I’ve wanted a Kindle since version 2.0, and it’s hard to imagine that these devices were several hundred dollars. At long last, I’ve joined the club, with this little beauty:
With a retail price of $99 it literally is almost a no-brainer now. Especially since buying a hardware Kindle gets you access to the Kindle Lending Library (assuming you are an Amazon Prime customer) which lets you read one book a month for free. I’m working my way through The Hunger Games now.
In addition, public libraries have ebook lending programs that work just like regular borrowing (though like physical books, you have to put a hold on the popular ones and wait a while).

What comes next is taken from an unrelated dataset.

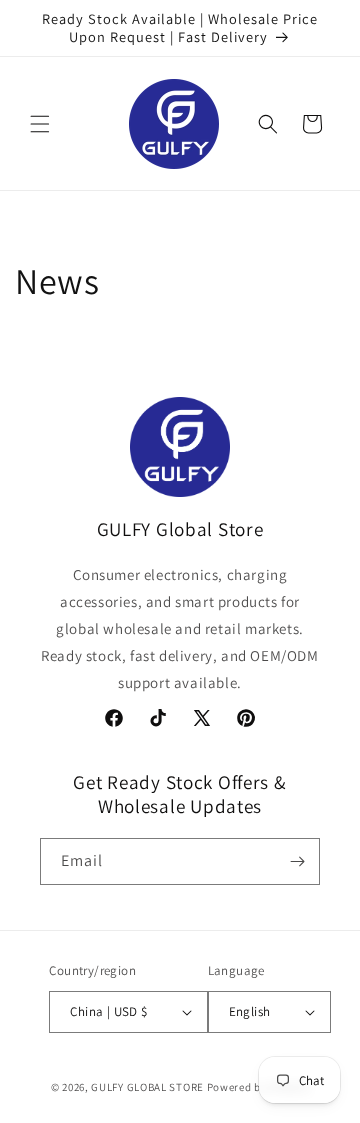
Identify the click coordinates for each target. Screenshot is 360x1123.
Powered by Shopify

And of course there is Project Gutenberg and the vast public domain. I’m not averse to buying books but the same rules in my mind apply to buying a ebook as apply to buying a physical one: unless it’s a must-read, I can wait to borrow it from my library. The fact that the library lending model extends to ebooks’ domain is just pure unadulterated awesome. But if there’s something I really want to read, I can wait a month and get it via Amazon’s program, so that’s an advantage over the physical realm.
Of course, with the recent news that the Department of Justice is going after Apple and the big-name publishers for price-fixing collusion on ebooks, the price of ebooks will likely drop significantly at Amazon. The first book of The Hunger Games trilogy is already marked down to $5 (though the sequels are higher). The omnibus collection of the Game of Thrones books still says “price set by the publisher” at $29.99 which is less than $8/book, and I wouldn’t be surprised if that drops in the next week to $25 as well.
It’s a good time to own a Kindle. I have the same feeling of loyalty towards the Amazon ecosystem as most Apple stalwarts do theirs.